Introduction:

Vitreous haemorrhages during vitrectomy are not an uncommon event, particularly in diabetic patients. However, intraoperative vitreous haemorrhages resulting from conjunctival and/or episcleral haemorrhages, after the successful closure of 23G scleral ports, is a rare finding, never before experienced by our surgical team. The authors present the case of a young man undergoing vitrectomy for persistent vitreous haze that had a vitreous haemorrhage at the end of the procedure, due to a conjunctival haemorrhage adjacent to the scleral vitrectomy entry site, after the trocar removal.

Methods:

The authors illustrate the clinical case of a 25-year old male patient, with a personal history of intravenous drug use, presenting to the emergency department of our hospital with a 1-week-long complaint of ocular pain and decreased vision of the left eye. At that time, a severe panuveitis was diagnosed, with anterior chamber cells and flare and vitreous haze. An infectious cause was suspected and, after a 1-month course of oral corticosteroid and large-spectrum antibiotic therapy, a vitrectomy was suggested.
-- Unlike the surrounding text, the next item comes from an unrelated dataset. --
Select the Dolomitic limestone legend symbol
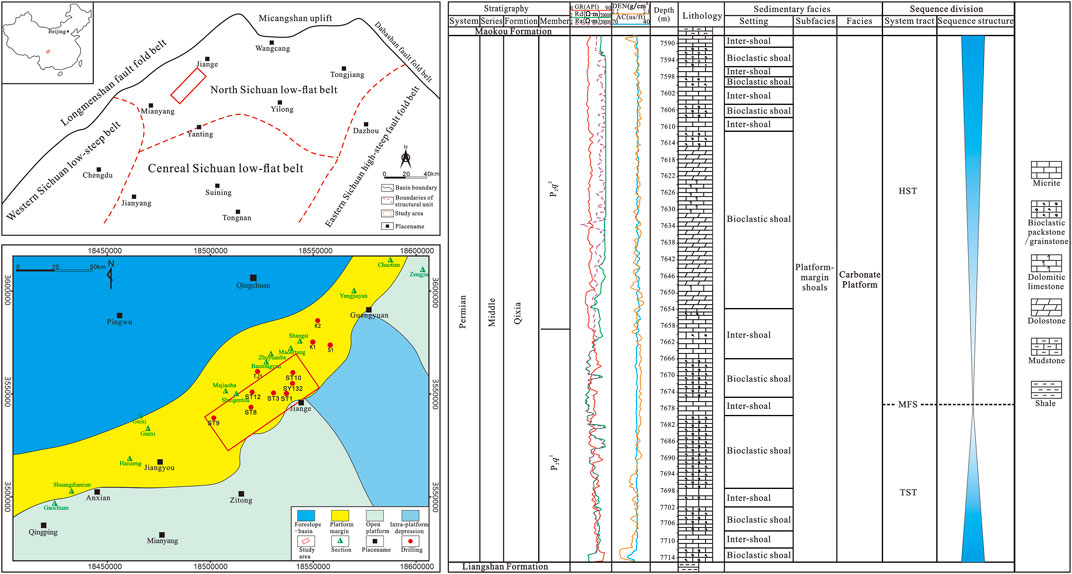Image resolution: width=1072 pixels, height=574 pixels. (1046, 263)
By that time, vision had decreased to light perception, with an almost complete pupillary block due to posterior synechiae, and the vitreous haze had progressed to the point of making the fundus observation impossible. The patient was then submitted to a combined 23G phaco-vitrectomy, with successful clearing of the vitreous cavity and gas tamponade. After the removal of the first surgical trocar, a conjunctival haemorrhage was noted, just above the scleral entry site. After applying external diathermia, with apparent success, the team noticed the gushing of blood into the anterior chamber. After an anterior chamber lavage, the fundus reflex had also changed to a dark red. Then, the vitreoretinal surgeon re-inspected and confirmed that the vitreous cavity was also filled with a large quantity of blood, beginning to form a large fibrin clot. The patient required an immediate review of the vitrectomy to clean the entire vitreous haemorrhage and, this time, silicone oil was the tamponade agent of choice. All scleral entry sites were tightly closed with vicryl sutures. Vitreous cultures were sterile and, after 6 months, VA is stable at 2/10.

Conclusions:

Vitreoretinal surgery is a complex field of ophthalmology, where we must expect the brutal unexpected, every step of the way. Our case illustrates just how anything can happen, even at the very end of a successful straight-forward procedure.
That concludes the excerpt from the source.